Des scientifiques proposent d’épaissir artificiellement des arches de glace naturelles afin de ralentir la fonte de la banquise arctique. La zone visée par ce projet de géo-ingénierie est le détroit de Nares, un chenal situé entre le Groenland et l’île d’Ellesmere, la plus septentrionale des îles canadiennes.
Ces arches se forment chaque hiver dans ce passage et retiennent une partie de la glace de mer qui s’accumule plus au nord. Leur découverte remonte à 2011 : Malcolm Davidson, de l’Agence spatiale européenne, survolait alors le détroit pour vérifier des observations satellitaires.
Il a repéré depuis les airs de larges plaques de glace peu épaisses, compactées de manière à bloquer entièrement le chenal, formant une arche courbée. Au nord, la banquise s’accumulait ; au sud, la mer restait en grande partie libre.
Une chasse d’eau de glace de plus en plus fréquente
Le problème, c’est que ces arches disparaissent de plus en plus tôt chaque année. Certaines saisons, elles ne se forment même plus. Quand elles se brisent, toute la glace retenue au nord s’échappe d’un coup vers le sud, un phénomène que Davidson compare, dans des propos rapportés par la revue New Scientist datés du vendredi 7 août 2026, à une chasse d’eau.
En moyenne, environ 95 000 km² de glace traversent chaque année ce passage pour finir par fondre plus au sud.
L’idée des chercheurs consiste à s’attaquer à ces structures, relativement petites comparées à la masse de banquise qu’elles retiennent. « Si le pont de glace pouvait être soutenu d’une manière ou d’une autre », avance Davidson, l’effet sur les pertes estivales de glace pourrait être limité, tout en renforçant l’albédo et le refroidissement de l’océan Arctique.
La technique envisagée consiste à forer des trous dans la glace et à pomper de l’eau de mer à la surface pour la faire geler, créant une couche supplémentaire. Ado Farsi, l’un des scientifiques du projet, décrit ce procédé comme l’ajout de « ciment » entre les blocs de l’arche pour l’empêcher de s’effondrer.

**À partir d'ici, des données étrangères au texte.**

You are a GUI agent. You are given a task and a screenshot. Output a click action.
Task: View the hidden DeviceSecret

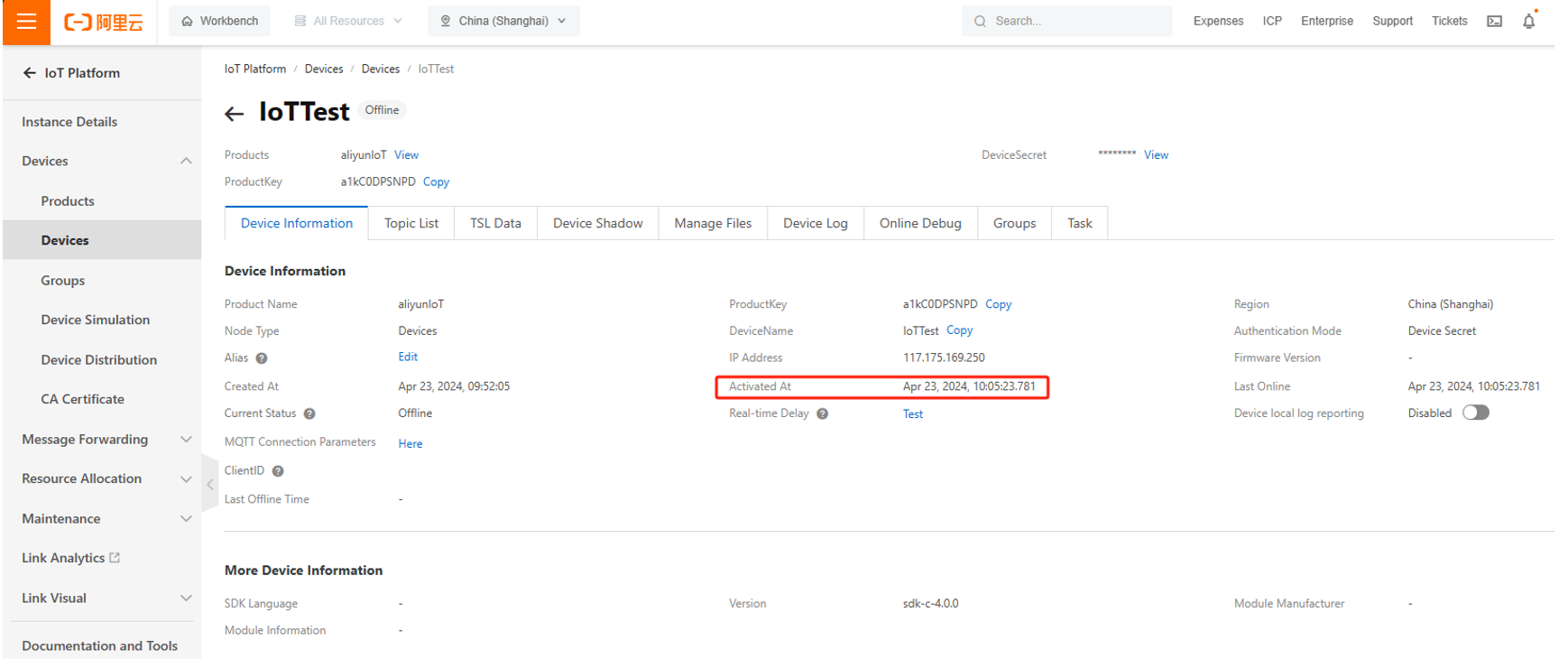(1156, 155)
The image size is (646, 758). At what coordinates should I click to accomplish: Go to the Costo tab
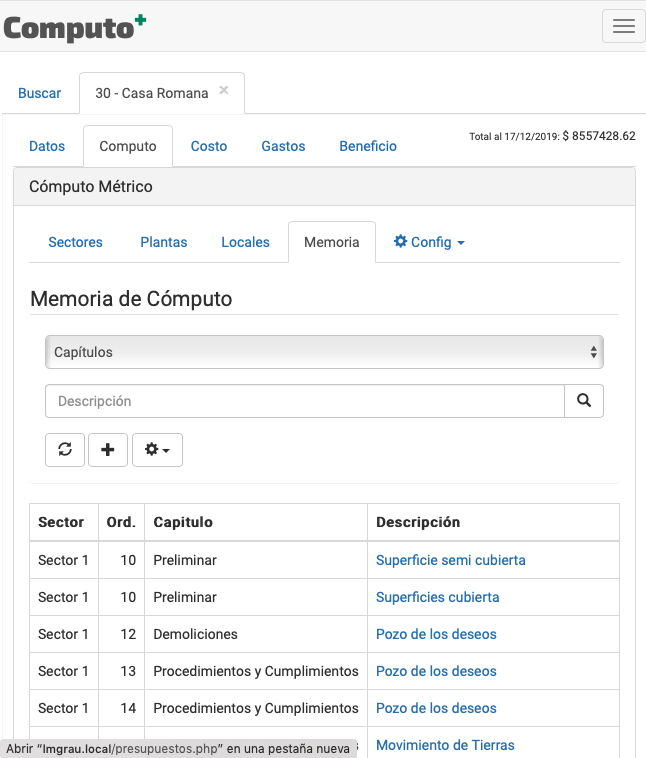(x=209, y=146)
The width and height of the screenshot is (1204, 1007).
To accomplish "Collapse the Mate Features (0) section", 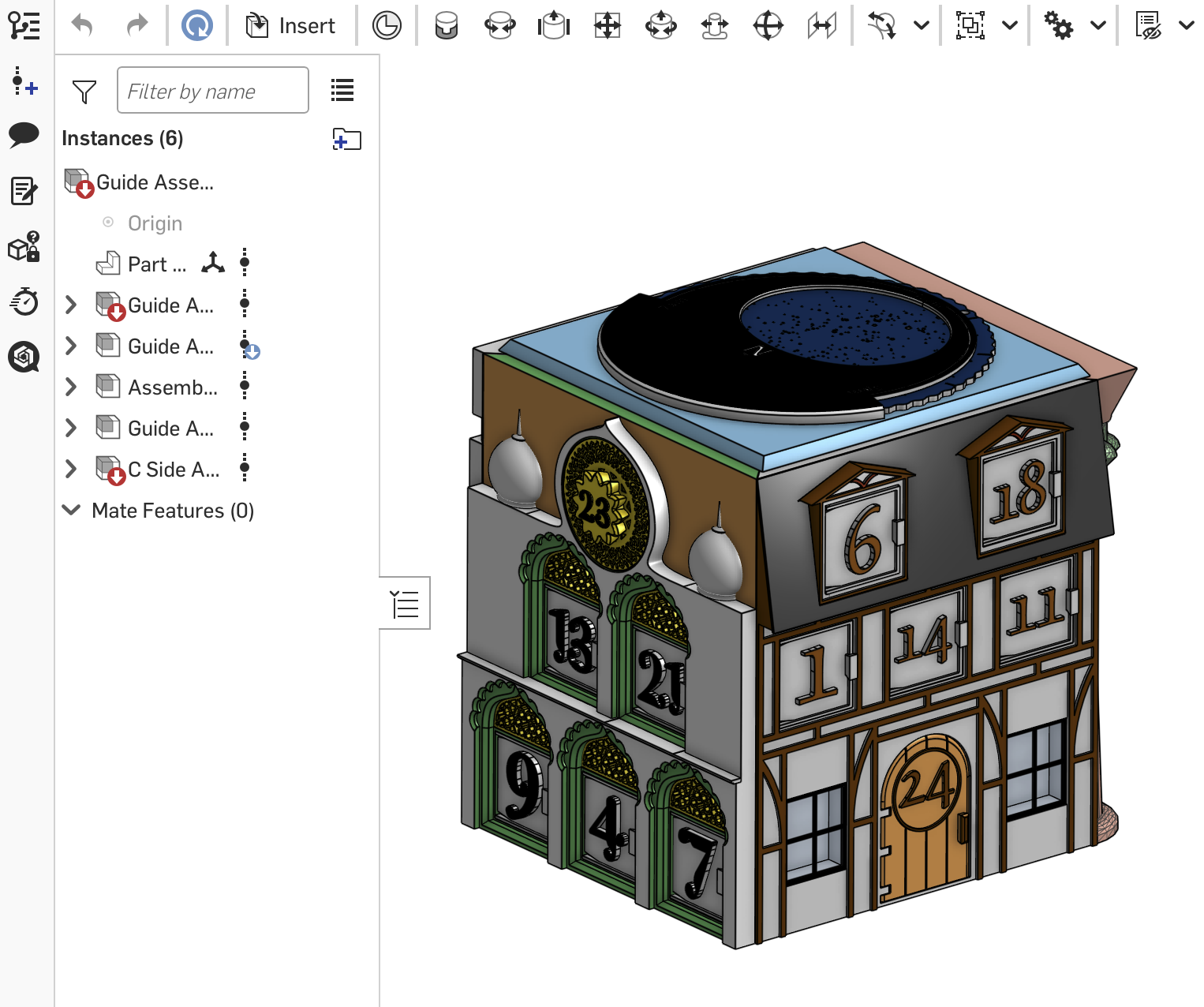I will pos(71,510).
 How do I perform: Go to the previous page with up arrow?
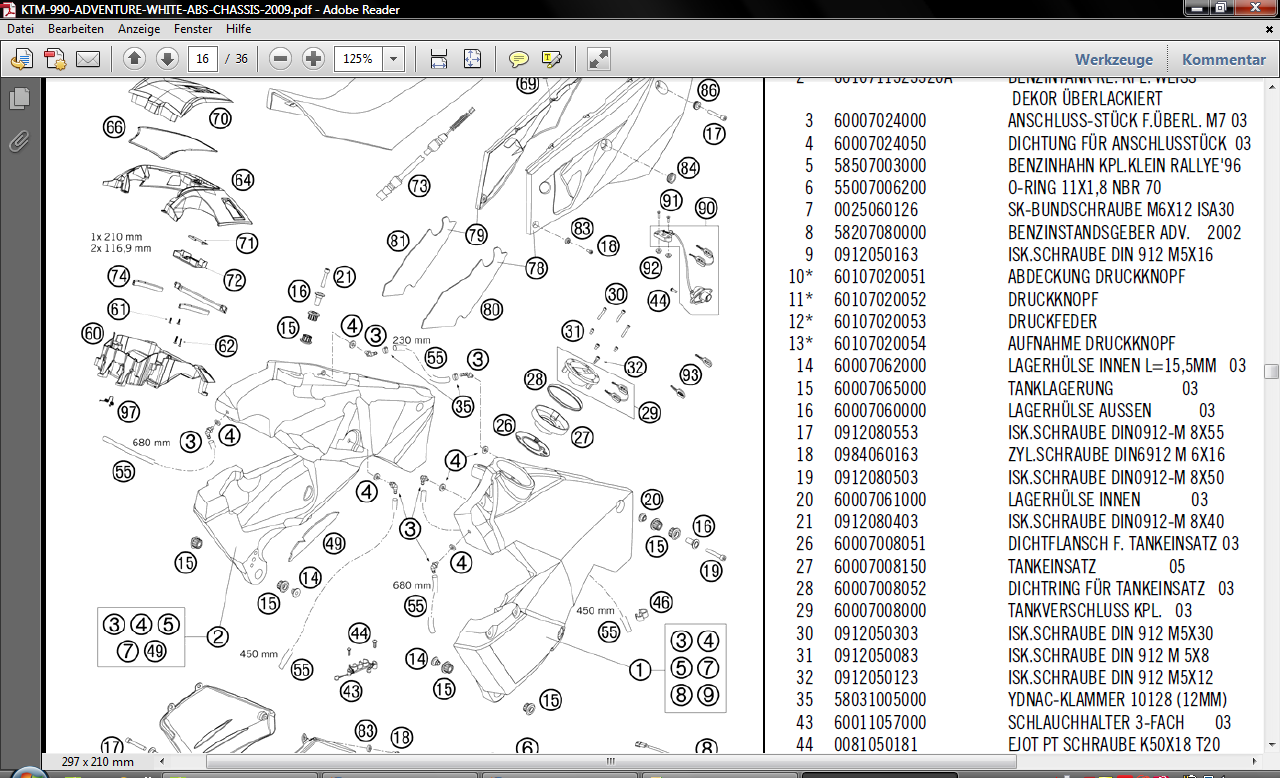point(135,59)
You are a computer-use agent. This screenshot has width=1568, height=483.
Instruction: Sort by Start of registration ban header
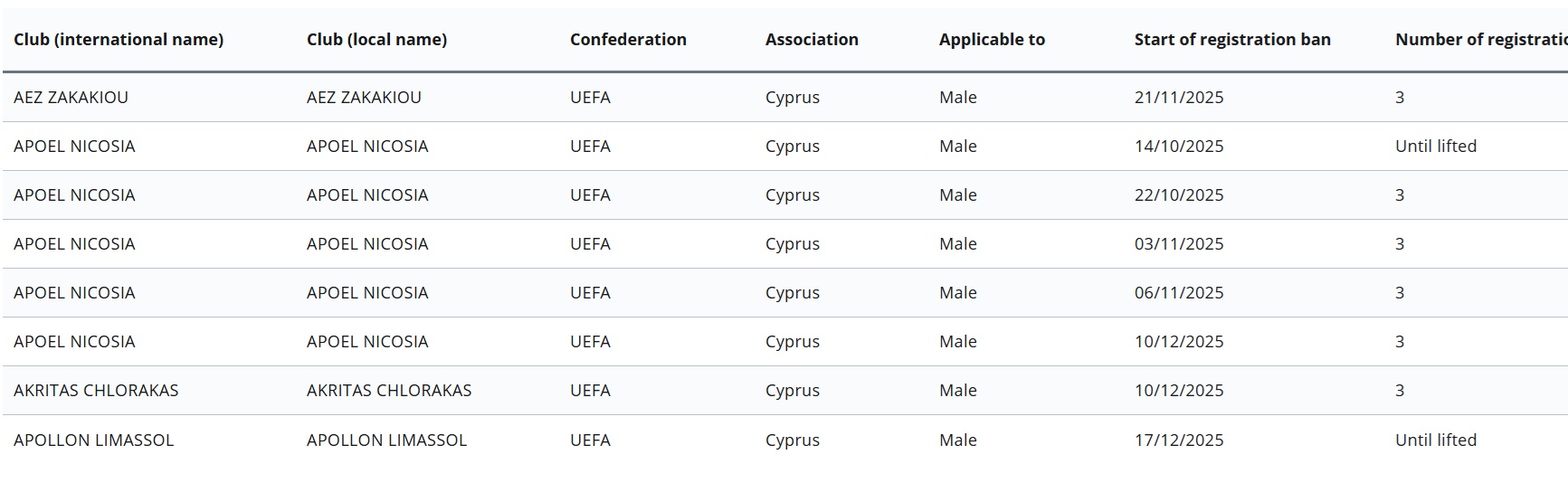(x=1232, y=40)
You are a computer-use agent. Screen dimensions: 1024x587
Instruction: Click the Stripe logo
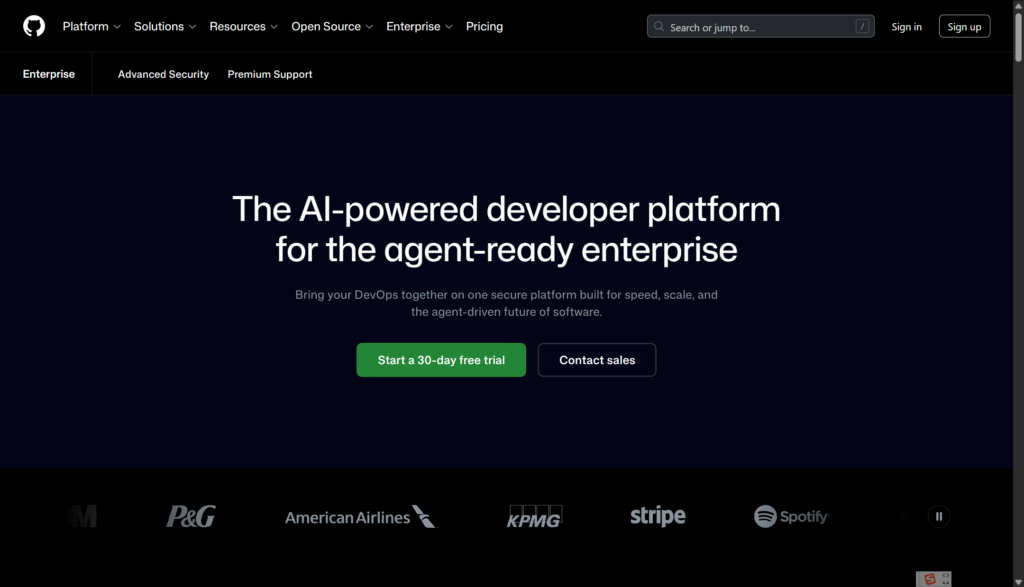pyautogui.click(x=657, y=517)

La start-up néerlandaise Arctic Reflections travaille actuellement sur cette méthode d’épaississement de la banquise. Un essai mené au Svalbard, en Norvège, en 2024, a permis de faire passer l’épaisseur de la glace de 90 à 116 centimètres. Les chercheurs veulent maintenant vérifier si un procédé similaire pourrait rendre les arches du détroit de Nares suffisamment solides pour résister plus longtemps aux vents, aux courants et aux températures de l’été.
Certaines réserves subsistent. Le chercheur Kent Moore résume la principale limite de la méthode en expliquant que même avec des ressources infinies, si les arches ne se forment pas, il n’y a rien à épaissir. Là où le phénomène a déjà disparu, aucune intervention ne peut donc compenser son absence.
D’autres scientifiques estiment qu’une grande partie de la glace ainsi retenue finirait malgré tout par fondre l’été, sous l’effet du réchauffement de l’océan et de l’atmosphère. Le climatologue Mark Serreze qualifie la solution de « pansement ». Les défenseurs du projet ne prétendent d’ailleurs pas arrêter le changement climatique, mais chercher à gagner du temps.
Geoffrey Evatt, qui soutient ces recherches, ne cache pas son ambivalence, estimant que ce n’est pas le monde dans lequel il a envie de vivre.
Les ajustements devraient tenir plusieurs mois sur une glace en mouvement permanent, dans une des régions les plus isolées de la planète. Au nord du détroit se trouve une zone où la banquise estivale pourrait subsister plus longtemps qu’ailleurs. Au sud s’étend la polynie des eaux du Nord, aussi appelée Pikialasorsuaq.